Le président interroge la salle pour savoir pourquoi aucune campagne n'a dénoncé cette TVA à 5,5% dans les fast-food avant le mois de juillet. Personne ne bronche.

Si Nicolas Sarkozy s'était déjà acheté à manger chez MacDo (et non Burger King qu'il a cité alors que la chaîne n'existe plus en France depuis des années), il aurait vu que l'enseigne ne pratique aucune différenciation de prix TTC entre les produits en vente à emporter et ceux à consommer sur place. Cela aurait dû conduire à appliquer une TVA à 19,6% aux fast-foods comme aux restaurants, plutôt que d'accorder 5,5 % de TVA à tous.

Combien de restaurateurs en France au fait ?
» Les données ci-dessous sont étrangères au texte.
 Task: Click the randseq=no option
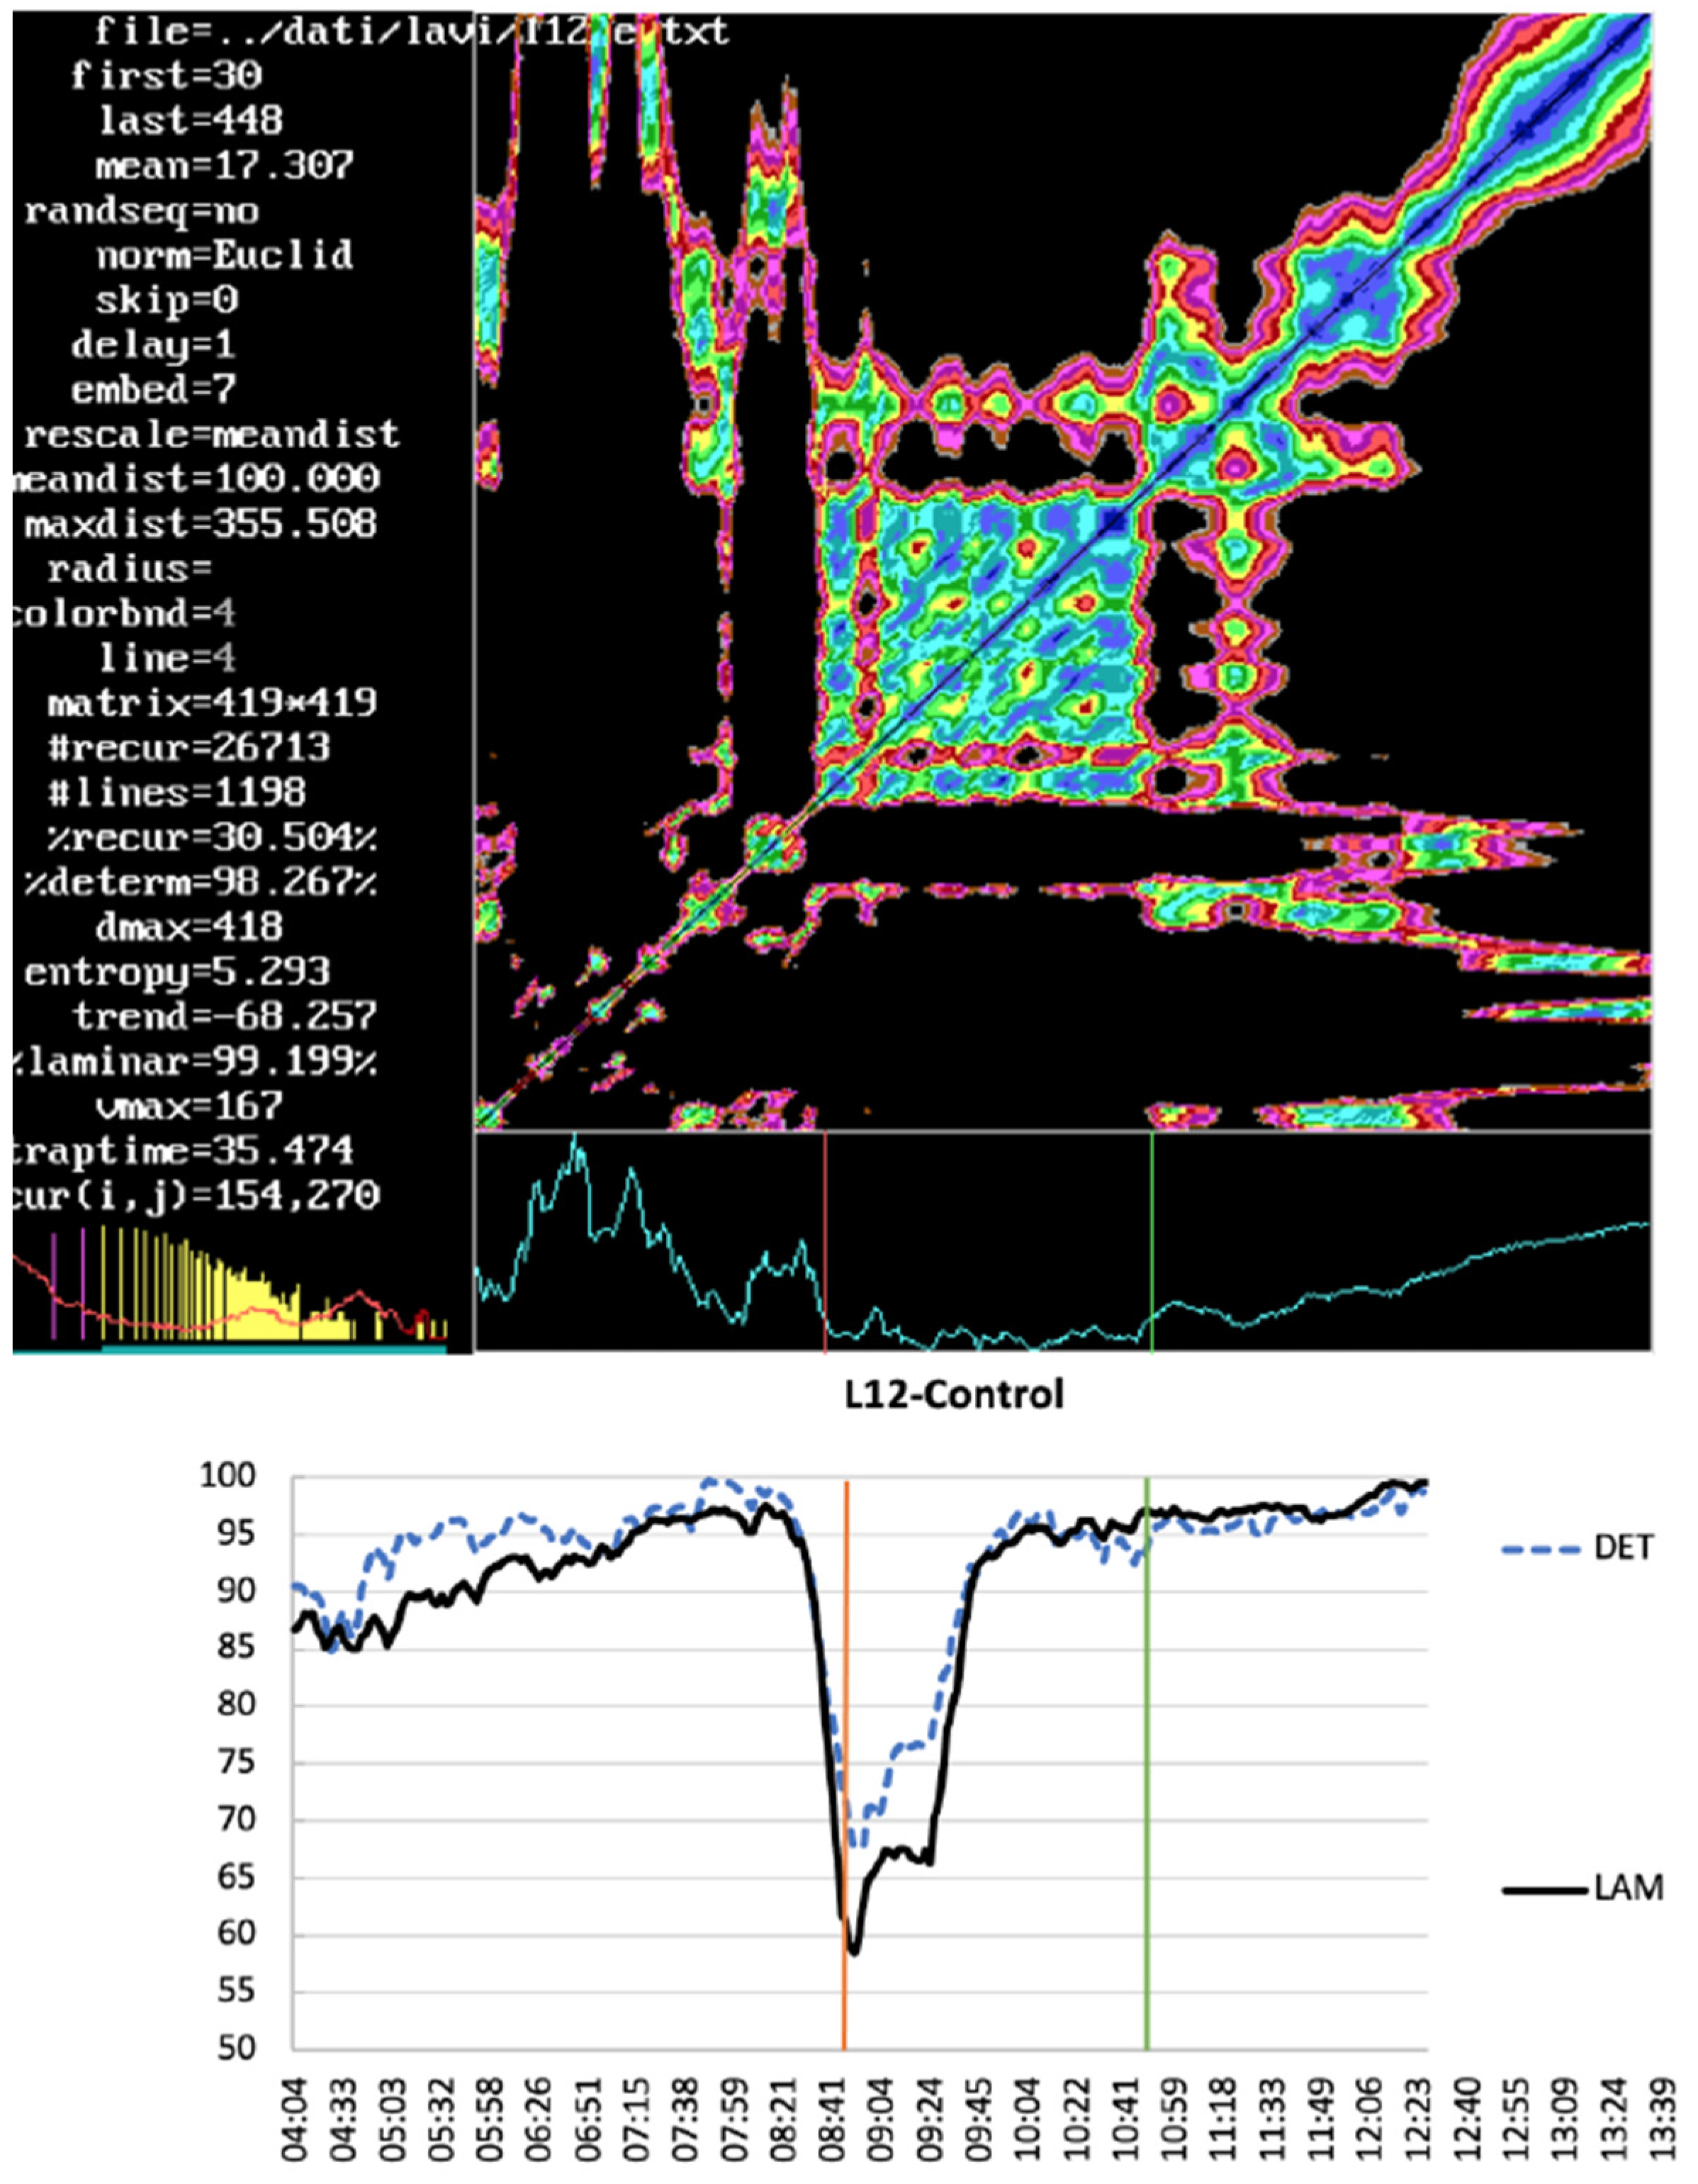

Le président précise que « c'est un sujet qui l'intéresse ». Cela ne l'empêche pas de parler de « 36 000 cafés-restaurants-bars-tabacs ». Il aurait dû consulter Xavier Bertrand. Celui-ci lui aurait confirmé l'envoi de 120 000 cartons d'adhésion de l'UMP aux restaurateurs.

« Ces gens qui ne demandent jamais rien, ils ne demandaient qu'une seule chose, madame Chavelet. Etre traités à égalité de concurrence avec les grandes chaînes de restauration rapide. Pourquoi leur en vouloir ? Pourquoi le leur reprocher ? »

Comment le président, sur « un sujet qui l'intéresse », peut-il ignorer que l'accord sur les salaires en passe d'être signé ne concerne pas les chaînes de restauration rapide ? Alors qu'elles ont augmenté leurs marges de 5 à 10%, ces entreprises ne veulent rien redistribuer à leurs salariés. Un scandale qui ne semble pas émouvoir Nicolas Sarkozy.

Il espère avoir montré que « s'il y a une décision » qu'il « ne regrette pas, c'est bien celle-là », mais il n'a toujours pas démontré en quoi cette mesure est bonne pour l'économie, les consommateurs, les salariés et même les petits restaurateurs qui ne sont visiblement pas très heureux de cette affaire.

Clientélisme

Il va ensuite utiliser les conditions du petit commerce, modèle de cette France au labeur, familiale et silencieuse, pour justifier un cadeau fait aux riches et aux puissants de la restauration. Il ne sait même pas s'il a en réalité coûté 3 milliards d'euros. On peut recommander à toutes les corporations de France qui n'auraient pas encore obtenu d'avantages fiscaux d'agiter le mouchoir rouge d'un vote extrémiste.

Alors que les grands chefs de fil de la restauration, Daguin en tête, juraient aux restaurateurs que la baisse de la TVA régleraient tous les problèmes, cette mesure n'a fait que les mettre en lumière.

L'accord sur les salaires qui pourraient être signé prochainement ne réglera en rien les difficultés auxquelles la restauration doit faire face pour se moderniser et retrouver son rôle d'exemplarité auprès de nos concitoyens.

La tenue des vrais Etats généraux de la restauration trouve encore ici toute sa raison d'être. La première réunion se déroulera le 26 janvier 2010. Participez à cette initiative citoyenne en venant contribuer à élaborer la cuisine de vos enfants.